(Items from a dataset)

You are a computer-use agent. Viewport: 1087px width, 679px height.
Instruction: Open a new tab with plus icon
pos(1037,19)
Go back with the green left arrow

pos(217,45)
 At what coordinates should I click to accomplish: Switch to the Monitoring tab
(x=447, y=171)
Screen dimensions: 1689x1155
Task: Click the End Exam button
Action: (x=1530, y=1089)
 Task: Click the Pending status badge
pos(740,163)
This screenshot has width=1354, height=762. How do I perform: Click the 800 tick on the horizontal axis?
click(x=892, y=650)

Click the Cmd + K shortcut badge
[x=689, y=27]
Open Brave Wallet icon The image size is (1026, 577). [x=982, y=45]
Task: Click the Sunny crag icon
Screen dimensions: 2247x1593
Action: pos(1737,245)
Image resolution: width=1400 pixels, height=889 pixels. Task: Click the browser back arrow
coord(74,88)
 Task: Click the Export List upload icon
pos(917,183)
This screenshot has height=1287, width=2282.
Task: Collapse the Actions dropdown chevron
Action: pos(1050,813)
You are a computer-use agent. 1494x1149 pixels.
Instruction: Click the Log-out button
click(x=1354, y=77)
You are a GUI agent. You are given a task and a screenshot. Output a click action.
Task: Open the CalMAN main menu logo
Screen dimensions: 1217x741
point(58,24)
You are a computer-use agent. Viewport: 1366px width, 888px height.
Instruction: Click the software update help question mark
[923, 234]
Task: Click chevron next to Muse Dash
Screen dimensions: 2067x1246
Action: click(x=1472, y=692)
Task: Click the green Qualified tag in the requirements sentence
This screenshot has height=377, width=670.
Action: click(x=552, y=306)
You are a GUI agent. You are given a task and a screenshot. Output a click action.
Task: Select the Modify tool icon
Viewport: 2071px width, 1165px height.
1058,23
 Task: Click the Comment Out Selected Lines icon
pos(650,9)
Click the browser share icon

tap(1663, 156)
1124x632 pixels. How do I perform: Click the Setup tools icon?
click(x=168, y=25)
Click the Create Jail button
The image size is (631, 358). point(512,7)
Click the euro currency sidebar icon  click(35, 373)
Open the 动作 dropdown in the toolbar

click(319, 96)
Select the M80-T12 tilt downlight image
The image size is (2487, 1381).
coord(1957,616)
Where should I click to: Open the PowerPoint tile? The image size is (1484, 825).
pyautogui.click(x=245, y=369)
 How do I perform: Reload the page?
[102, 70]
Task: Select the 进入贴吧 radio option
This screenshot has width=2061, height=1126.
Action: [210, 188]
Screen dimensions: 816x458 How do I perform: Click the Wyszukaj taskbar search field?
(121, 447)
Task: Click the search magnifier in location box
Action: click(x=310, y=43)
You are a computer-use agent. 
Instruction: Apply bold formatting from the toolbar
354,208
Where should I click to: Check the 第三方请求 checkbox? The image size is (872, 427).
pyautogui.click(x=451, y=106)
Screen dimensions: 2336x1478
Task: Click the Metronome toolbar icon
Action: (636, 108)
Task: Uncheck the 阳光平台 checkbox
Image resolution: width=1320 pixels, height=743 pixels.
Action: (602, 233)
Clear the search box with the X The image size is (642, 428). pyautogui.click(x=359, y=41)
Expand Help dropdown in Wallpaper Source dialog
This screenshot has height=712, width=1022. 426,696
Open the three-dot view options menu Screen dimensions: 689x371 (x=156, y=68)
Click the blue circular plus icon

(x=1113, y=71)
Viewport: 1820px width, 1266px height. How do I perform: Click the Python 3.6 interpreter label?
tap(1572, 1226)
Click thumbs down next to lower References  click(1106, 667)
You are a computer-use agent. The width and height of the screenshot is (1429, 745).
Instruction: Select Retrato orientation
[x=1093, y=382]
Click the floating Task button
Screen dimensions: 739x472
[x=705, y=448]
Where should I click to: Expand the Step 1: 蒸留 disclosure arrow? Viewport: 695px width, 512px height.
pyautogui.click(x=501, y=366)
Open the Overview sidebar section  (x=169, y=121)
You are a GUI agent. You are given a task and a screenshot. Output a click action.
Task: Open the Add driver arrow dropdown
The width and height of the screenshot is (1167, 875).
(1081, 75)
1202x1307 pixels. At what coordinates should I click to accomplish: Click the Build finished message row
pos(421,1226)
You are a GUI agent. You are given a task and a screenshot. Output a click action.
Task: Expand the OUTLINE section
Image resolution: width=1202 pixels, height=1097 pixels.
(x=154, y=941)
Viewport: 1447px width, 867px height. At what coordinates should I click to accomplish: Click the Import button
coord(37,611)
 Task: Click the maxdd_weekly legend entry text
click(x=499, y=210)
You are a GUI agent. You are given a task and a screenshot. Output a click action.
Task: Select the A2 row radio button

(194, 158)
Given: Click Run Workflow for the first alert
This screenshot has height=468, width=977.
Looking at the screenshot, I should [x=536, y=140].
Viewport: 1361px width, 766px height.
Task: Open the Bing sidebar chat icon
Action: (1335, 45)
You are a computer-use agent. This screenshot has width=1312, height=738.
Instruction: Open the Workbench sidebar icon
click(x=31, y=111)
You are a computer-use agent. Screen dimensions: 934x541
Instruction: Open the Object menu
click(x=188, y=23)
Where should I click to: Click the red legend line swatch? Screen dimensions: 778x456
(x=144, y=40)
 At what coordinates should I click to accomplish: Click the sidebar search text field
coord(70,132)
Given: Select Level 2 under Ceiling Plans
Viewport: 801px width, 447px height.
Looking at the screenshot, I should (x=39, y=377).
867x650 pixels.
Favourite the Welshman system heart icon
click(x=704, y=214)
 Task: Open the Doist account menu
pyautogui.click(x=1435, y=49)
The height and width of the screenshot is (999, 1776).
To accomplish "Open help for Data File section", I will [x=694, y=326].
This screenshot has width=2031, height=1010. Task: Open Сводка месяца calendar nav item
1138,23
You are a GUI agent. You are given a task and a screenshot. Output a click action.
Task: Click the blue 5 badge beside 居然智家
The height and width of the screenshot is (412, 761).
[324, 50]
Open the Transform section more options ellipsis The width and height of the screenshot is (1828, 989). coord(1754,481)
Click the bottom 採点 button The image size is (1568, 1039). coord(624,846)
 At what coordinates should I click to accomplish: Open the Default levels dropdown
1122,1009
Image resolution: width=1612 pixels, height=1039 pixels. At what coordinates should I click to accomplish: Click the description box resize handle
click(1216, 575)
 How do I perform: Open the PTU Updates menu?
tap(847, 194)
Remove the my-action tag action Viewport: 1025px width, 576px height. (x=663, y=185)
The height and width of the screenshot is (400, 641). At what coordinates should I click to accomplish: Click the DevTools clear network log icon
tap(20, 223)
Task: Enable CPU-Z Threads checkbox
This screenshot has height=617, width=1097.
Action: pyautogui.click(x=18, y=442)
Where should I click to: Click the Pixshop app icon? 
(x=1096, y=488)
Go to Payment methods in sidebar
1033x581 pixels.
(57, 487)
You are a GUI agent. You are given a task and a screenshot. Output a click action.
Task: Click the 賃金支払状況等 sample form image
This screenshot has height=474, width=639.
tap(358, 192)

Work task:
In the data above, which lines have "computer"? Report each of them.

Task solution:
You are a computer-use agent. Viewport: 1087px width, 679px height.
You are a computer-use agent. 1494x1149 pixels.
You are a computer-use agent. Viewport: 1366px width, 888px height.
You are a computer-use agent. 
You are a computer-use agent. The width and height of the screenshot is (1429, 745).
You are a computer-use agent. This screenshot has width=1312, height=738.
You are a computer-use agent. Screen dimensions: 934x541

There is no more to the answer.